Wayne Lusvardi is a nit wit

Wayne Lusvardi "writes on water policy," and if his recent article, "Drought: Tearing up lawns is short-sighted" is a typical example, he should write about something else. Mr. Lusvardi want's us to all keep watering the lawns here in California because in a few places this wasted water will be recaptured. He thinks that in the few places that this might happen up to 15% of wasted lawn water could be recovered. Oh, he added that without lawns poor urban people will park their cars on bare dirt.


I have had an all native California yard landscape for over 12 years. I have used no domestic water on it for 11 years. Additionally, eliminating lawns and replacing them with native plants has many more benefits than water savings. Just reducing the use of water polluting pesticides, and fertilizers saves money and helps the environment. Other wildlife needs native plants, most obviously lepidoptera, and birds. Fourth, more lawn irrigation water runs off from sidewalks, and driveways that his fantasy 15% recovery to ground water. Fifth, I have no need to waste months of my days weeding, or mowing lawns.

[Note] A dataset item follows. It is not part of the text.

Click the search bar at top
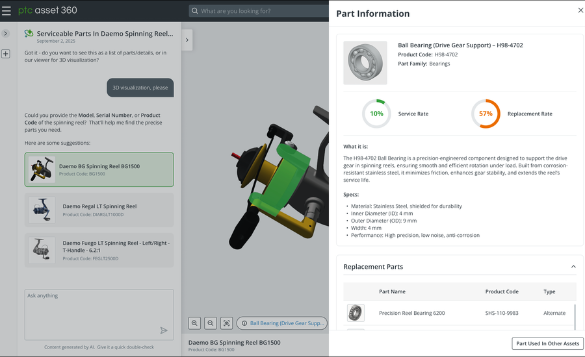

But the fundamentally stupid bit is Mr. Lusvardi's notion that the extremely limited "recovery" thinks might be gained (15%) can match the minimum 50% of annual water saved by replacing lawns with regionally native plants. This is even if we use his doubtfully accurate numbers.

I cannot avoid the stench of racism in Lusvardi's assertion that all "we’re going to end up with is low income neighborhoods tearing out lawns and residents using the bare dirt for parking cars."

Over the years I had a lot of fights with the city (Dana Point) code enforcement officers (AKA Lawn Nazis) about having a native garden. This was apparently a training exercise for new hires. I finally ended it with this little sign. Now everybody is happy:

1 comment:

  1. Mr. Hurd
    The "nit wit" view on watering lawns you attribute to me is misplaced. It is the view of David O. Powell, P.E., licensed civil engineer, CalTech graduate, former head of the San Diego Office of the California Dept. of Water Resources, not me. I merely reported his views.

    I won't call you names in return but perhaps you are a "witty nit."